***** Dataset entries

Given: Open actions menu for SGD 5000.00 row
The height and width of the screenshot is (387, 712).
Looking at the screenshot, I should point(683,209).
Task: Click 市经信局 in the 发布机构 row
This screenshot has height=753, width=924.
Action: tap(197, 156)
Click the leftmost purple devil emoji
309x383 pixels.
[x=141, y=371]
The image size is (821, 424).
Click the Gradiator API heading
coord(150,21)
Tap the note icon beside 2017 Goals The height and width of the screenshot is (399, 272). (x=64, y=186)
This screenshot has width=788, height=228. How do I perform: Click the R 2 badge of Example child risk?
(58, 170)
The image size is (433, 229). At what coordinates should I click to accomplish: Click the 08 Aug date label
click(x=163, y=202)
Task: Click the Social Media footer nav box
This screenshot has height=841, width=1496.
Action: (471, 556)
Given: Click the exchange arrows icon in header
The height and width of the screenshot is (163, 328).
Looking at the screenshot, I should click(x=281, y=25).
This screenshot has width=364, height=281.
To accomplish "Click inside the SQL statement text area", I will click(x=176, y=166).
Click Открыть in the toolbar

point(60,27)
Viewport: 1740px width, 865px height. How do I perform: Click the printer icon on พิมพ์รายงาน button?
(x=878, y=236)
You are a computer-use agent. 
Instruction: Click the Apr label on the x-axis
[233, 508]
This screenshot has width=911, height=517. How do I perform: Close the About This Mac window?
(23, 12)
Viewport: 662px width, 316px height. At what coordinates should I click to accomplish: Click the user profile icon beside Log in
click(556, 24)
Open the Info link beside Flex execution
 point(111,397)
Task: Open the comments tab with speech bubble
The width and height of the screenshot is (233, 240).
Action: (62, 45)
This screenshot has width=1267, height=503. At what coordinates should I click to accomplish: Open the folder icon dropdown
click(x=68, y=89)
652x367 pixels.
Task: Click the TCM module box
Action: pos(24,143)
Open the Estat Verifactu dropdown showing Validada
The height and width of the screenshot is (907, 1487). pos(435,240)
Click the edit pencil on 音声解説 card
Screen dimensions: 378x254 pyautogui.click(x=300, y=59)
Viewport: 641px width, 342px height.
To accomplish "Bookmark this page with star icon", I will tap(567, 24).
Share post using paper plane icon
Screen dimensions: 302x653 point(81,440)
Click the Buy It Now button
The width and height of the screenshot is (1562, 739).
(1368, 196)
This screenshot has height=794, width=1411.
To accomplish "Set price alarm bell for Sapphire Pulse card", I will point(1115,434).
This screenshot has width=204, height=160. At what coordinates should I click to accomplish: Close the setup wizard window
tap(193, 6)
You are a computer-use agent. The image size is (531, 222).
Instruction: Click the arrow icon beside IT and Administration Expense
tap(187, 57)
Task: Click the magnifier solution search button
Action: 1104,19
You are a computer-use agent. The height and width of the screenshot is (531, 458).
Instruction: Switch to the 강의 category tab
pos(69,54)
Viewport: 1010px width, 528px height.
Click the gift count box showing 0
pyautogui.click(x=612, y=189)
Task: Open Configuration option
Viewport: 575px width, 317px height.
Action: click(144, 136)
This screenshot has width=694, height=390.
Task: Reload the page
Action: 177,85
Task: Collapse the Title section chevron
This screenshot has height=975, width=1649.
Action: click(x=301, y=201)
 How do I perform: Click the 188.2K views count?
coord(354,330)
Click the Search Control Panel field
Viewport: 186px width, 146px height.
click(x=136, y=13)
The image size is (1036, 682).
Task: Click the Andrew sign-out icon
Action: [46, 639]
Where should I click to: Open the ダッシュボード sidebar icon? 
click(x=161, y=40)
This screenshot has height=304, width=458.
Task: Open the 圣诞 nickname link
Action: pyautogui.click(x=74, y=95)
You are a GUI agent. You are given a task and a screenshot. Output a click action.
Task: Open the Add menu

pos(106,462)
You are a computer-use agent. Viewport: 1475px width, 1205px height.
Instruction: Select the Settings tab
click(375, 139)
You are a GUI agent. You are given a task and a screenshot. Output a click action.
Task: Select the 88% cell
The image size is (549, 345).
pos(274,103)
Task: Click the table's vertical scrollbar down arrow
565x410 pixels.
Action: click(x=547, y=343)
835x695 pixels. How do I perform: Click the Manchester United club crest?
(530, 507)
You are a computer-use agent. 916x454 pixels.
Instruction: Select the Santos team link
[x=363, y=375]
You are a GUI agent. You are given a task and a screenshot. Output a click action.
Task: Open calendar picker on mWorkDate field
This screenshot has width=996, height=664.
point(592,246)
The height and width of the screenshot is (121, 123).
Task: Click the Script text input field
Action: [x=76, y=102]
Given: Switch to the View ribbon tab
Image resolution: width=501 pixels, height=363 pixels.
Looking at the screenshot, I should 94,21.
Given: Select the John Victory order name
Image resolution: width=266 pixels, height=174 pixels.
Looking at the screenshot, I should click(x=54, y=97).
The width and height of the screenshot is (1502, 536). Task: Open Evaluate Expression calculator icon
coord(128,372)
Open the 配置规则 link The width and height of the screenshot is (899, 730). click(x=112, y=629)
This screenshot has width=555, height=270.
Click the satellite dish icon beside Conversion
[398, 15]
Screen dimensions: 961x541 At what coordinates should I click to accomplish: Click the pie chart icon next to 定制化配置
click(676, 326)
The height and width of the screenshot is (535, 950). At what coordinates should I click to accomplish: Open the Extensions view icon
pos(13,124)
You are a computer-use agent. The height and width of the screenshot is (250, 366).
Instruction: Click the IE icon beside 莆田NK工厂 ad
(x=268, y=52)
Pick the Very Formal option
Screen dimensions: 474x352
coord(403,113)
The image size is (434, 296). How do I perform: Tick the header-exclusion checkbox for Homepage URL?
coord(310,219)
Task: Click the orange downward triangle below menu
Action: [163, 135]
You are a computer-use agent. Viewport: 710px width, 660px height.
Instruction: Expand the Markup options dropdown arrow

**********

● Stated goal
Put all the lines of the items above into a numbered list, omitting any blank lines.

● Answer
1. Given: Open actions menu for SGD 5000.00 row
2. The height and width of the screenshot is (387, 712).
3. Looking at the screenshot, I should point(683,209).
4. Task: Click 市经信局 in the 发布机构 row
5. This screenshot has height=753, width=924.
6. Action: tap(197, 156)
7. Click the leftmost purple devil emoji
8. 309x383 pixels.
9. [x=141, y=371]
10. The image size is (821, 424).
11. Click the Gradiator API heading
12. coord(150,21)
13. Tap the note icon beside 2017 Goals The height and width of the screenshot is (399, 272). (x=64, y=186)
14. This screenshot has width=788, height=228. How do I perform: Click the R 2 badge of Example child risk?
15. (58, 170)
16. The image size is (433, 229). At what coordinates should I click to accomplish: Click the 08 Aug date label
17. click(x=163, y=202)
18. Task: Click the Social Media footer nav box
19. This screenshot has height=841, width=1496.
20. Action: (471, 556)
21. Given: Click the exchange arrows icon in header
22. The height and width of the screenshot is (163, 328).
23. Looking at the screenshot, I should click(x=281, y=25).
24. This screenshot has width=364, height=281.
25. To accomplish "Click inside the SQL statement text area", I will click(x=176, y=166).
26. Click Открыть in the toolbar
27. point(60,27)
28. Viewport: 1740px width, 865px height. How do I perform: Click the printer icon on พิมพ์รายงาน button?
29. (x=878, y=236)
30. You are a computer-use agent. 
31. Instruction: Click the Apr label on the x-axis
32. [233, 508]
33. This screenshot has width=911, height=517. How do I perform: Close the About This Mac window?
34. (23, 12)
35. Viewport: 662px width, 316px height. At what coordinates should I click to accomplish: Click the user profile icon beside Log in
36. click(556, 24)
37. Open the Info link beside Flex execution
38.  point(111,397)
39. Task: Open the comments tab with speech bubble
40. The width and height of the screenshot is (233, 240).
41. Action: (62, 45)
42. This screenshot has width=1267, height=503. At what coordinates should I click to accomplish: Open the folder icon dropdown
43. click(x=68, y=89)
44. 652x367 pixels.
45. Task: Click the TCM module box
46. Action: pos(24,143)
47. Open the Estat Verifactu dropdown showing Validada
48. The height and width of the screenshot is (907, 1487). pos(435,240)
49. Click the edit pencil on 音声解説 card
50. Screen dimensions: 378x254 pyautogui.click(x=300, y=59)
51. Viewport: 641px width, 342px height.
52. To accomplish "Bookmark this page with star icon", I will tap(567, 24).
53. Share post using paper plane icon
54. Screen dimensions: 302x653 point(81,440)
55. Click the Buy It Now button
56. The width and height of the screenshot is (1562, 739).
57. (1368, 196)
58. This screenshot has height=794, width=1411.
59. To accomplish "Set price alarm bell for Sapphire Pulse card", I will point(1115,434).
60. This screenshot has width=204, height=160. At what coordinates should I click to accomplish: Close the setup wizard window
61. tap(193, 6)
62. You are a computer-use agent. The image size is (531, 222).
63. Instruction: Click the arrow icon beside IT and Administration Expense
64. tap(187, 57)
65. Task: Click the magnifier solution search button
66. Action: 1104,19
67. You are a computer-use agent. The height and width of the screenshot is (531, 458).
68. Instruction: Switch to the 강의 category tab
69. pos(69,54)
70. Viewport: 1010px width, 528px height.
71. Click the gift count box showing 0
72. pyautogui.click(x=612, y=189)
73. Task: Open Configuration option
74. Viewport: 575px width, 317px height.
75. Action: click(144, 136)
76. This screenshot has width=694, height=390.
77. Task: Reload the page
78. Action: 177,85
79. Task: Collapse the Title section chevron
80. This screenshot has height=975, width=1649.
81. Action: click(x=301, y=201)
82.  How do I perform: Click the 188.2K views count?
83. coord(354,330)
84. Click the Search Control Panel field
85. Viewport: 186px width, 146px height.
86. click(x=136, y=13)
87. The image size is (1036, 682).
88. Task: Click the Andrew sign-out icon
89. Action: [46, 639]
90. Where should I click to: Open the ダッシュボード sidebar icon? 
91. click(x=161, y=40)
92. This screenshot has height=304, width=458.
93. Task: Open the 圣诞 nickname link
94. Action: pyautogui.click(x=74, y=95)
95. You are a GUI agent. You are given a task and a screenshot. Output a click action.
96. Task: Open the Add menu
97. pos(106,462)
98. You are a computer-use agent. Viewport: 1475px width, 1205px height.
99. Instruction: Select the Settings tab
100. click(375, 139)
101. You are a GUI agent. You are given a task and a screenshot. Output a click action.
102. Task: Select the 88% cell
103. The image size is (549, 345).
104. pos(274,103)
105. Task: Click the table's vertical scrollbar down arrow
106. 565x410 pixels.
107. Action: click(x=547, y=343)
108. 835x695 pixels. How do I perform: Click the Manchester United club crest?
109. (530, 507)
110. You are a computer-use agent. 916x454 pixels.
111. Instruction: Select the Santos team link
112. [x=363, y=375]
113. You are a GUI agent. You are given a task and a screenshot. Output a click action.
114. Task: Open calendar picker on mWorkDate field
115. This screenshot has width=996, height=664.
116. point(592,246)
117. The height and width of the screenshot is (121, 123).
118. Task: Click the Script text input field
119. Action: [x=76, y=102]
120. Given: Switch to the View ribbon tab
121. Image resolution: width=501 pixels, height=363 pixels.
122. Looking at the screenshot, I should 94,21.
123. Given: Select the John Victory order name
124. Image resolution: width=266 pixels, height=174 pixels.
125. Looking at the screenshot, I should click(x=54, y=97).
126. The width and height of the screenshot is (1502, 536). Task: Open Evaluate Expression calculator icon
127. coord(128,372)
128. Open the 配置规则 link The width and height of the screenshot is (899, 730). click(x=112, y=629)
129. This screenshot has width=555, height=270.
130. Click the satellite dish icon beside Conversion
131. [398, 15]
132. Screen dimensions: 961x541 At what coordinates should I click to accomplish: Click the pie chart icon next to 定制化配置
133. click(676, 326)
134. The height and width of the screenshot is (535, 950). At what coordinates should I click to accomplish: Open the Extensions view icon
135. pos(13,124)
136. You are a computer-use agent. The height and width of the screenshot is (250, 366).
137. Instruction: Click the IE icon beside 莆田NK工厂 ad
138. (x=268, y=52)
139. Pick the Very Formal option
140. Screen dimensions: 474x352
141. coord(403,113)
142. The image size is (434, 296). How do I perform: Tick the header-exclusion checkbox for Homepage URL?
143. coord(310,219)
144. Task: Click the orange downward triangle below menu
145. Action: [163, 135]
146. You are a computer-use agent. Viewport: 710px width, 660px height.
147. Instruction: Expand the Markup options dropdown arrow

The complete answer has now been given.